▸ **RECORD LIST**:
----------

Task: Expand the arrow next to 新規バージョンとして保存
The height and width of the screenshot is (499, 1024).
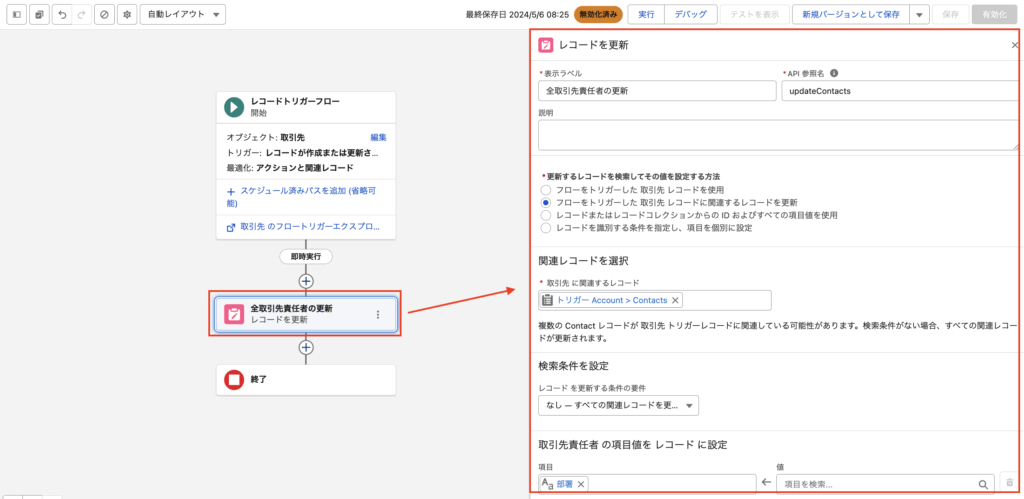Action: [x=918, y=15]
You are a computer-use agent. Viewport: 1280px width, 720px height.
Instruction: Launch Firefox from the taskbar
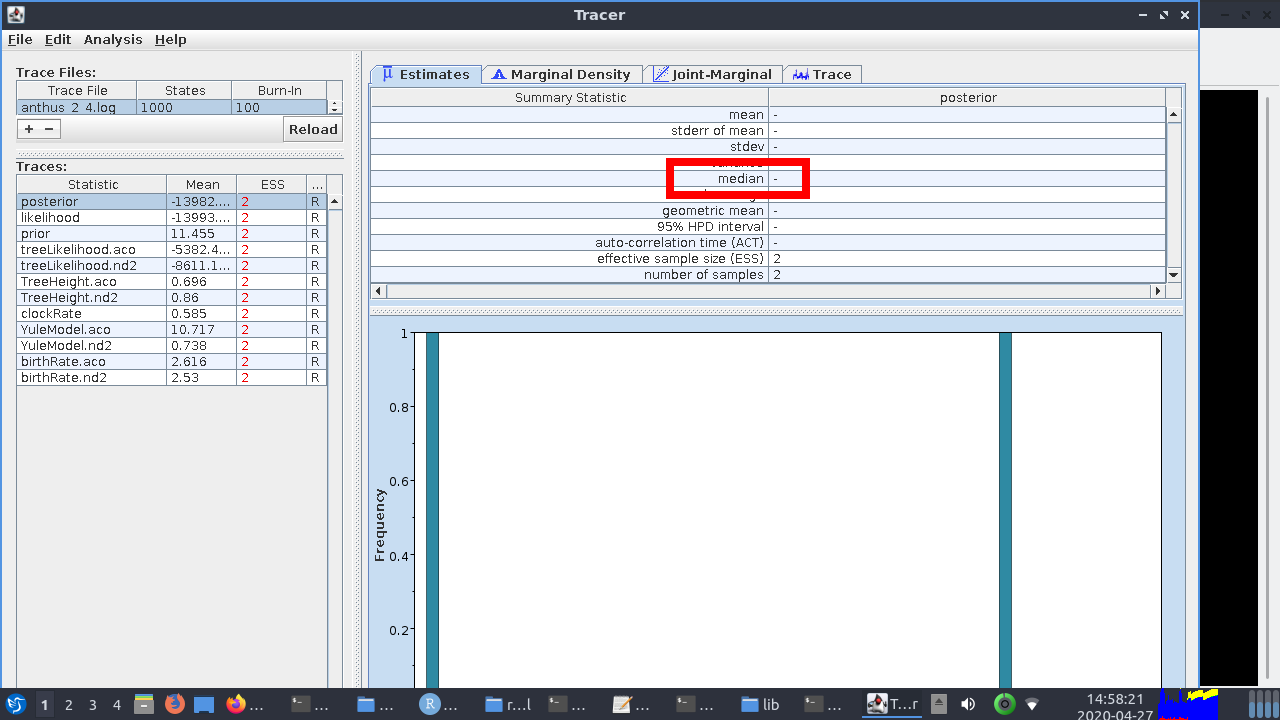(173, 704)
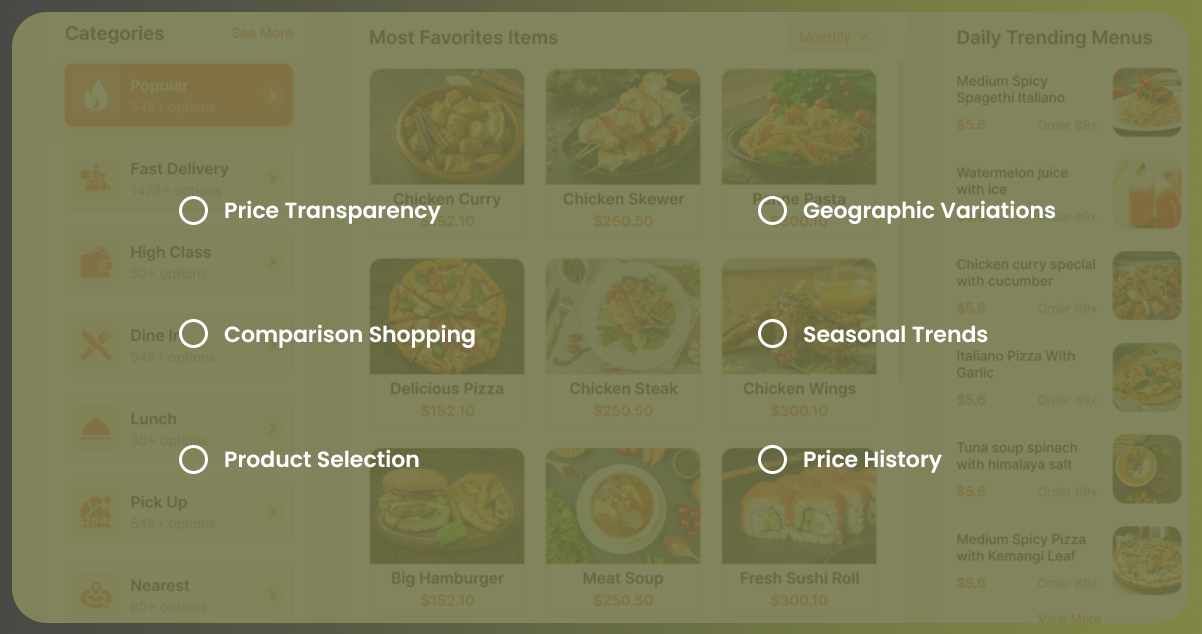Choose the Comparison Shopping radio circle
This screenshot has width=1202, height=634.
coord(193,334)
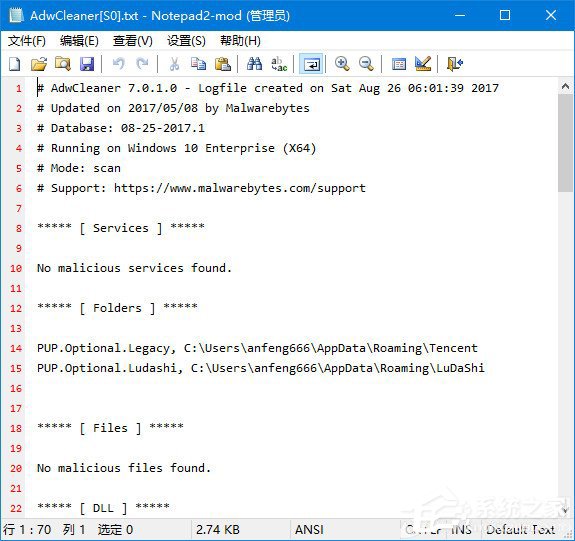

----------

▸ **WHAT IS ASKED**:
Return every line of these records unchanged, leaving out the pictures.

▸ **PROBLEM SOLUTION**:
Task: Expand the arrow next to 新規バージョンとして保存
The height and width of the screenshot is (499, 1024).
Action: [x=918, y=15]
You are a computer-use agent. Viewport: 1280px width, 720px height.
Instruction: Launch Firefox from the taskbar
(173, 704)
Choose the Comparison Shopping radio circle
This screenshot has width=1202, height=634.
coord(193,334)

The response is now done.